→ **Instructions**
(A) Decide whether each statement agrees with the report on Hungarian philosophers: (i) Ágnes Heller was born in 1929; (ii) after leaving Hungary in 1977, Heller went first to the USA; (iii) the Academy of Science dismissed three philosophy professors. Answer yes or no for each and quote the deciding words.
(B) Please translate this sentence from the report on Hungarian philosophers into Spanish: "The philosophers are presently under investigation for having allegedly misused research grants allocated to them."
(C) According to the report on Hungarian philosophers, which newspaper is the target of Ágnes Heller's criminal complaint?
Document excerpt: Begin
The Collège International de Philosophie in Paris reported at the end of February that a group of Hungarian philosophers were being persecuted by the Hungarian government and media. The philosophers are presently under investigation for having allegedly misused research grants allocated to them. However, the philosophers claim that they are being harassed and libeled because they openly criticized Viktor Orbán, the current Prime Minister of Hungary, and his administration.
According to the Collège International de Philosophie, the current campaign against this group of philosophers is symptomatic of other issues afflicting the intellectual circles of Hungary: the Academy of Science recently dismissed four philosophy professors while the director of the National Theatre of Budapest was publicly stigmatized for being homosexual.
Among the group of philosophers being currently persecuted are prominent European intellectual figures such as Mihály Vajda, Sándor Radnóti and Ágnes Heller. Ágnes Heller was born in 1929, and was a follower of Hungarian Marxist philosopher and literary critic, György Lukács. Considered the founder of the Budapest School of Philosophy, Heller was persecuted as a dissident in the 1970s, and, in 1977, she left the country and pursued an academic career, first in Australia and then in the USA. Heller has been heavily slandered by the Hungarian media over the past few weeks, to the point that she has now put forward a criminal complaint against the newspaper “Magyar Nemzet” (“Hungarian Nation”) for its constant attacks.
Document excerpt: End
Information given: Begin
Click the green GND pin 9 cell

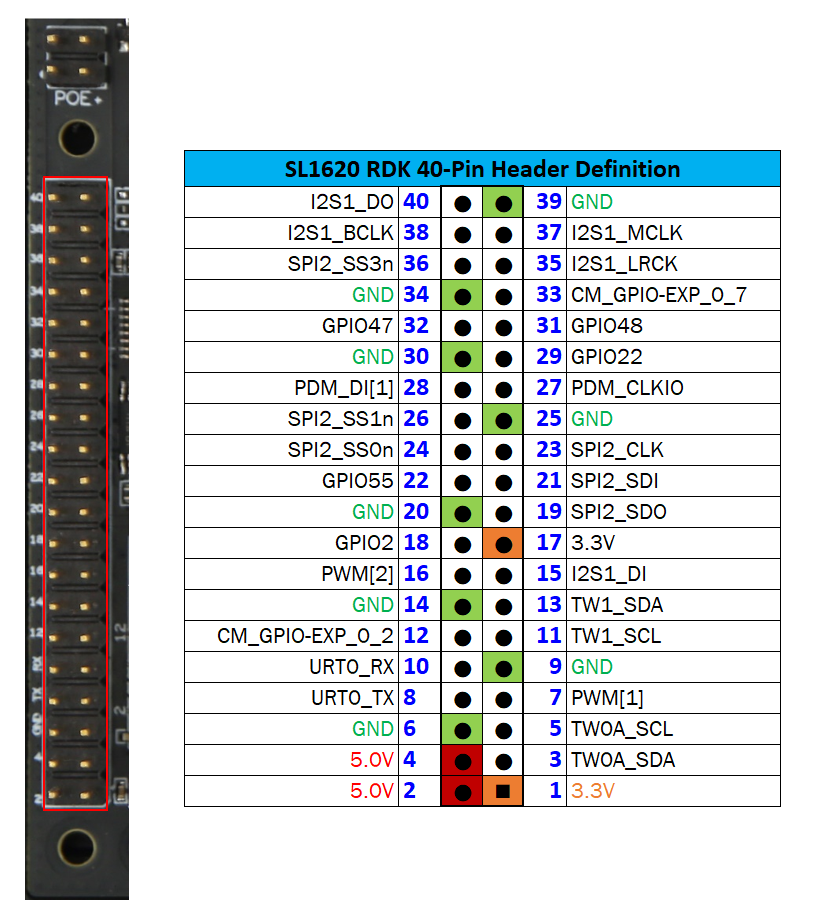pyautogui.click(x=503, y=667)
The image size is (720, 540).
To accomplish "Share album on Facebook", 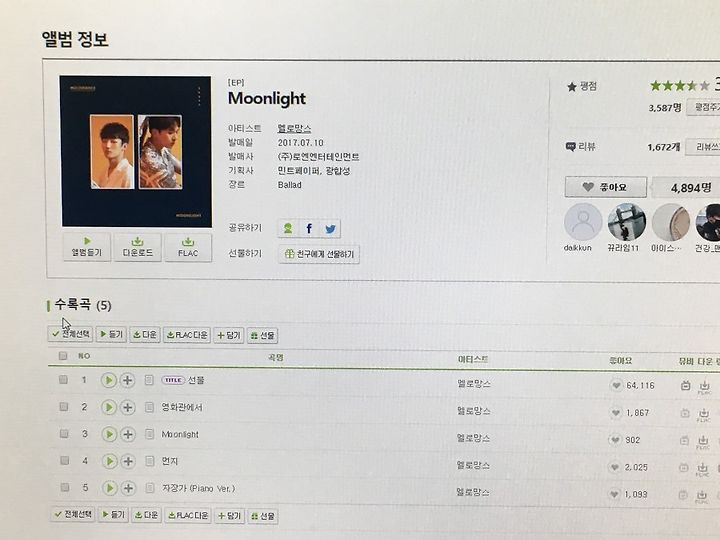I will point(309,228).
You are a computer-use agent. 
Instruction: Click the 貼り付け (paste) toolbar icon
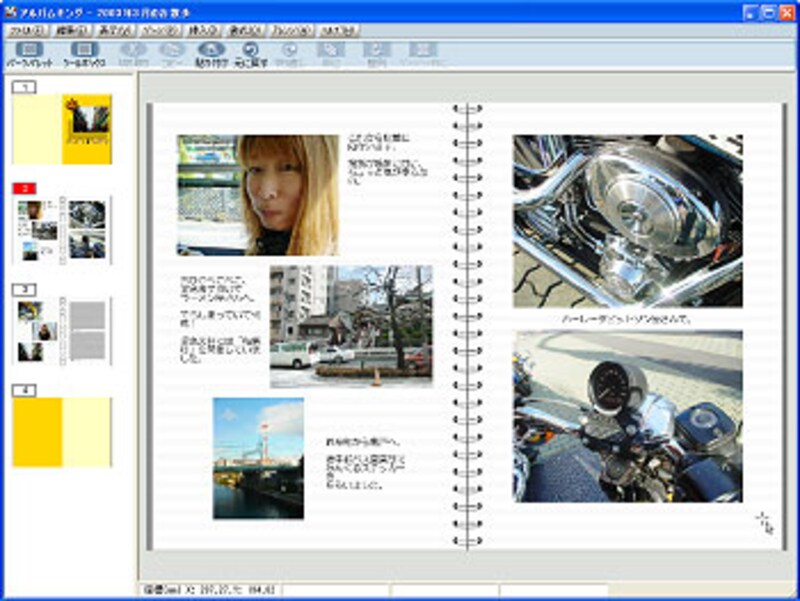(210, 53)
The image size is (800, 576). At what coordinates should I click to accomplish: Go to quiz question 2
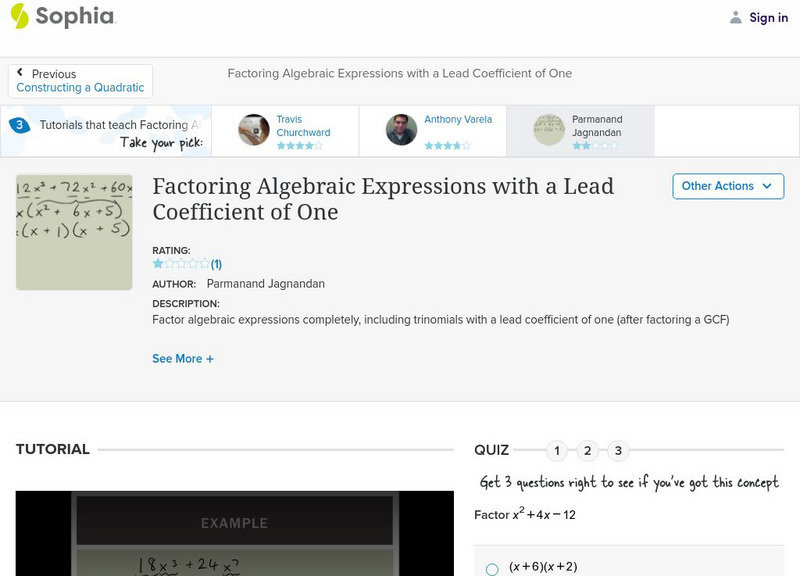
Information given: End
→ **Per-task answers**
(A)
(i) Yes: "Ágnes Heller was born in 1929"
(ii) No: "first in Australia and then in the USA"
(iii) No: "the Academy of Science recently dismissed four philosophy professors"

(B) Los filósofos están siendo investigados actualmente por haber utilizado supuestamente de forma indebida las becas de investigación que se les asignaron.

(C) "Magyar Nemzet" ("Hungarian Nation").